Physical inactivity and sedentary behavior

One of the most important lifestyle changes for patients who have experienced a coronary event is an increase in the amount of time devoted to physical activity. In a study that measured physical activity levels in 620 patients after ACS, for example, only 16% adhered to the minimum physical activity recommendations—namely, 30 minutes of moderate activity (such as brisk walking) at least five days per week. This physical inactivity is accompanied by very high levels of sedentary behavior, on the order of 12–13 hours per day spent sitting during the month following hospitalization.
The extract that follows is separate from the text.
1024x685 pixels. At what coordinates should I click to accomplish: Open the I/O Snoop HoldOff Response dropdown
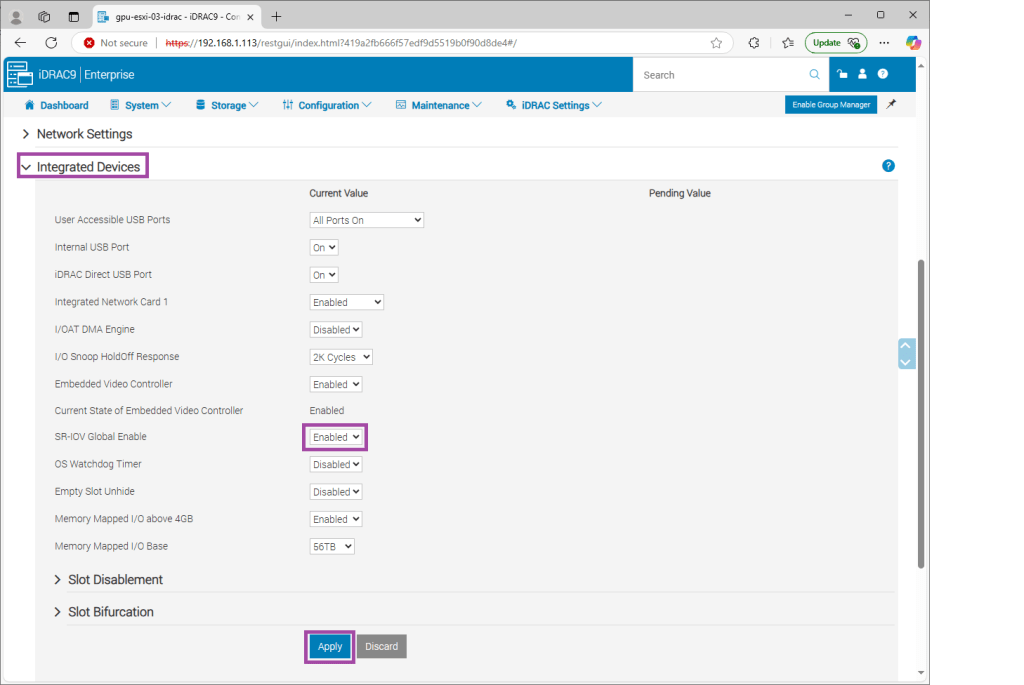point(341,357)
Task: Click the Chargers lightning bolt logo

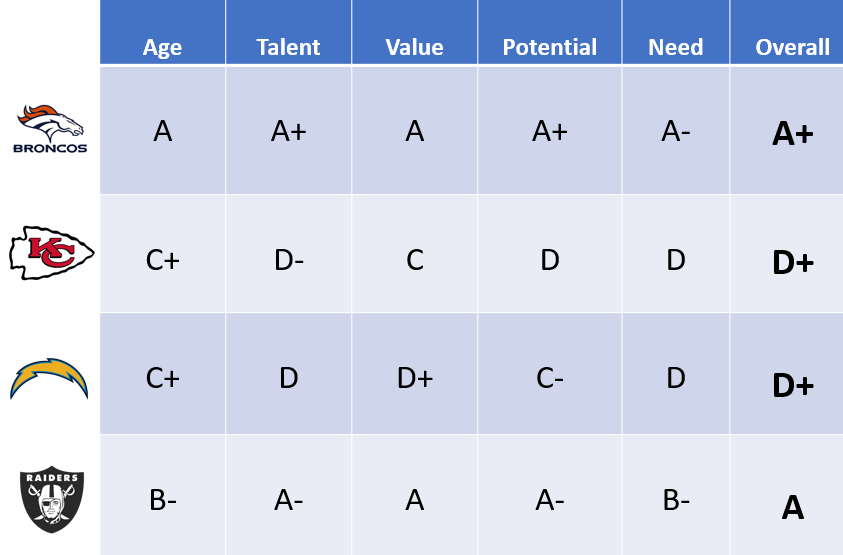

It has long been known that physical inactivity is one of the most important risk factors for cardiovascular disease. In recent years, research has clearly shown that this risk is even more pronounced when inactivity is combined with long periods of sedentary behavior, such as remaining seated for several consecutive hours. In addition to reducing time spent exercising and depriving the body of the cardiovascular and muscular benefits of physical activity, sedentary behavior also appears to be an independent risk factor due to its negative effects on blood vessel function, blood pressure, and glucose metabolism.

In terms of cardiovascular disease prevention, the optimal combination is therefore to reach the minimum threshold of 150 minutes of physical activity per week (and ideally a bit more), while avoiding prolonged periods of sitting as much as possible (Figure 1A). This goal is not always easy to achieve, since a physically active person may also spend long periods sitting and thus be considered “active but sedentary” (Figure 1B). Conversely, some individuals do not engage in structured exercise but nevertheless manage to avoid long periods of prolonged sedentary behavior (Figure 1C). The worst combination is obviously when the absence of exercise is combined with prolonged sedentary behavior—for example, when a person commutes to work by car, sits at a computer for eight hours, then returns home and spends the rest of the day engaging in leisure activities in front of the television or other screens (Figure 1D).

Figure 1. Examples of different activity and sedentary behavior profiles.

Post–myocardial infarction sedentary behavior

A recent study clearly illustrates the impact of these different activity/sedentary profiles on the risk of cardiovascular mortality in patients who have experienced a coronary event. In this study, researchers recruited 609 individuals (mean age 62 years) who had been admitted to the emergency department with symptoms of acute coronary syndrome and subsequently measured their levels of physical activity and sedentary behavior using an accelerometer. The incidence of cardiac events or cardiovascular mortality during the year following hospitalization was then analyzed according to participants’ activity levels.

As shown in Figure 2, the results are unequivocal: compared with “model” patients who were active and minimally sedentary, physical inactivity combined with high levels of sedentary behavior increased the risk of cardiovascular events by nearly 800%. This increase in risk was less pronounced but remained significant (265%) among individuals who were minimally active but nevertheless limited the duration of their sedentary periods. It should also be noted that even among physically active individuals, long episodes of sedentary behavior appeared to increase the risk of recurrent cardiovascular events (212%). These results underscore the importance of minimizing prolonged periods of sedentary behavior, regardless of one’s level of physical activity.

Figure 2. Risk of cardiac events and mortality at 1 year as a function of a combination of physical activity level and duration of sedentary periods. Note that the increases in risk were adjusted to account for the severity of the initial acute coronary syndromes and to ensure that the measured levels of activity and sedentary behavior were responsible for the higher risk of cardiovascular events, rather than being a consequence of more severe underlying coronary disease and therefore a higher inherent risk of recurrence. Adapted from Diaz et al. (2025).